32 Come on! let us cause our father to drink wine and let us lie with him, that we may keep alive from our father, a seed.
Kom, laat ons onze vader wijn te drinken geven, en bij hem liggen, opdat wij van onze vader zaad in het leven behouden.
33 So they caused their father to drink wine that night, —and the firstborn went in. and lay with her father, but he noticed not her lying down nor her rising up.
En zij gaven dien nacht haar vader wijn te drinken; en de eerstgeborene kwam, en lag bij haar vader, en hij werd het niet gewaar in haar nederliggen, noch in haar opstaan.
34 And it came to pass on the morrow, that the firstborn said unto the younger, Lo! I lay, last night with my father, let us cause him to drink wine this night also, and go thou in—lie with him, that we may keep alive from our father, a seed.
En het geschiedde des anderen daags, dat de eerstgeborene zeide tot de jongste: Zie, ik heb gisteren nacht bij mijn vader gelegen; laat ons ook dezen nacht hem wijn te drinken geven; ga dan in, lig bij hem, opdat wij van onzen vader zaad in het leven behouden.
35 So they caused their father, on that night also to drink wine, and the younger arose, and lay with him, but he noticed not her lying down, nor her rising up.
En zij gaven haar vader ook dien nacht wijn te drinken, en de jongste stond op, en lag bij hem.

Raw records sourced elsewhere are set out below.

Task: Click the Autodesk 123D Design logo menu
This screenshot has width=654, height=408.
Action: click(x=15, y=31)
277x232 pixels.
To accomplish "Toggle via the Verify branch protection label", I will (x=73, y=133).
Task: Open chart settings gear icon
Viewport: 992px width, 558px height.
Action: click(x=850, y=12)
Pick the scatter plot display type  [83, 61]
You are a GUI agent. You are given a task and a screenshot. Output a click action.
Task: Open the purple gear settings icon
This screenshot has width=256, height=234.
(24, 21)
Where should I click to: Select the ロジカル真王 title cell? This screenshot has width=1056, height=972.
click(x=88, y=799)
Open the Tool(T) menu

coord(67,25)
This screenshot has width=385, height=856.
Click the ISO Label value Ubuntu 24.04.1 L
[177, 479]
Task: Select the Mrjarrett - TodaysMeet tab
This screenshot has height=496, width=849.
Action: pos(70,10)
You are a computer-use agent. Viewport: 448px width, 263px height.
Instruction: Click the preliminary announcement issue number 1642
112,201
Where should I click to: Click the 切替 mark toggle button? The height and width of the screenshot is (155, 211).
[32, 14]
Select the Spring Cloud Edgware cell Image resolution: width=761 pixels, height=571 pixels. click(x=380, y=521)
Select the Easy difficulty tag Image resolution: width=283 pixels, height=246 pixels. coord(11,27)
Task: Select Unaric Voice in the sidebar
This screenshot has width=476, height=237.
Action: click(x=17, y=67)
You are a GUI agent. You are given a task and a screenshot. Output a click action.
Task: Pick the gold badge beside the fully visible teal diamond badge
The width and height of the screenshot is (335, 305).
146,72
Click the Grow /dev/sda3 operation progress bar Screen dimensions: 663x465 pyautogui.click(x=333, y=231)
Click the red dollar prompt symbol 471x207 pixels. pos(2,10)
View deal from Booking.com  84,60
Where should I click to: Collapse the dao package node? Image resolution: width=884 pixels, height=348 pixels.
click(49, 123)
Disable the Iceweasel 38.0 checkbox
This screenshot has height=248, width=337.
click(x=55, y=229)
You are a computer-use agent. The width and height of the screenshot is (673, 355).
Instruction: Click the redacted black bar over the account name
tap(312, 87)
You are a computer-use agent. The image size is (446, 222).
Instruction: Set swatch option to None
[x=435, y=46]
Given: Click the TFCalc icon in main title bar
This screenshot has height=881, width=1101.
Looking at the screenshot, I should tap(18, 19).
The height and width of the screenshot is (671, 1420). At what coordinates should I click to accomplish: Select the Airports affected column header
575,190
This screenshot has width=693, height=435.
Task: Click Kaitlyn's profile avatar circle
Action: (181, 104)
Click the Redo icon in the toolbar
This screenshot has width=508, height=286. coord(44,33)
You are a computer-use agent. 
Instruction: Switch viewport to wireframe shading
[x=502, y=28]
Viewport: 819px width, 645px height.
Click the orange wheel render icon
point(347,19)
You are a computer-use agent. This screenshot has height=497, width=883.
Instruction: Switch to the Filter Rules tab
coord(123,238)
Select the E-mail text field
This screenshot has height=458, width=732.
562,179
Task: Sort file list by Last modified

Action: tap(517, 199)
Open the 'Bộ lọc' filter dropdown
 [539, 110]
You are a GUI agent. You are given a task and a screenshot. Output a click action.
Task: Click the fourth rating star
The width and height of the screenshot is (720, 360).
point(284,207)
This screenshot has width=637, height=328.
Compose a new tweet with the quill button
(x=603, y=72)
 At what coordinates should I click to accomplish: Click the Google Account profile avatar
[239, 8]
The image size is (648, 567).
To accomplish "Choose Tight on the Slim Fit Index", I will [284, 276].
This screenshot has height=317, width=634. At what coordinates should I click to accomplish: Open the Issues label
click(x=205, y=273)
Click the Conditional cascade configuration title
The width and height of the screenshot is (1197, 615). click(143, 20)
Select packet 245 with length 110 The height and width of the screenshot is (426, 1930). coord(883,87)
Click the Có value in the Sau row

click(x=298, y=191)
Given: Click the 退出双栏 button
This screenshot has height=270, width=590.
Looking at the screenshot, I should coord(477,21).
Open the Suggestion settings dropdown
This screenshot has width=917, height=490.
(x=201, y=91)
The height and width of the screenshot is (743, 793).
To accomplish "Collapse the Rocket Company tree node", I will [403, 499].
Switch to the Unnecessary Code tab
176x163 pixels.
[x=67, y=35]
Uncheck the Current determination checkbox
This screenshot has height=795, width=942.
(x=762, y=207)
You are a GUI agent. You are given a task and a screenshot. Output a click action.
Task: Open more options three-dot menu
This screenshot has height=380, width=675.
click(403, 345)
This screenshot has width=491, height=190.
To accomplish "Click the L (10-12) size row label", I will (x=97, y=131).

En hij werd het niet gewaar in haar nederliggen, noch in haar opstaan.
36 Thus did, the two daughters of Lot conceive from their father.
En de twee dochters van Lot werden bevrucht van haar vader.
37 And the firstborn bare a son, and called his name Moab, —the same, is the father of Moab, unto this day.
En de eerstgeborene baarde een zoon, en noemde zijn naam Moab; deze is de vader der Moabieten, tot op dezen dag.
38 And the younger she also bare a son, and called his name Ben-ammi, —the same, is the father of the sons of Ammon—unto this day.
En de jongste baarde ook een zoon, en noemde zijn naam Ben-Ammi; deze is de vader der kinderen Ammons, tot op dezen dag.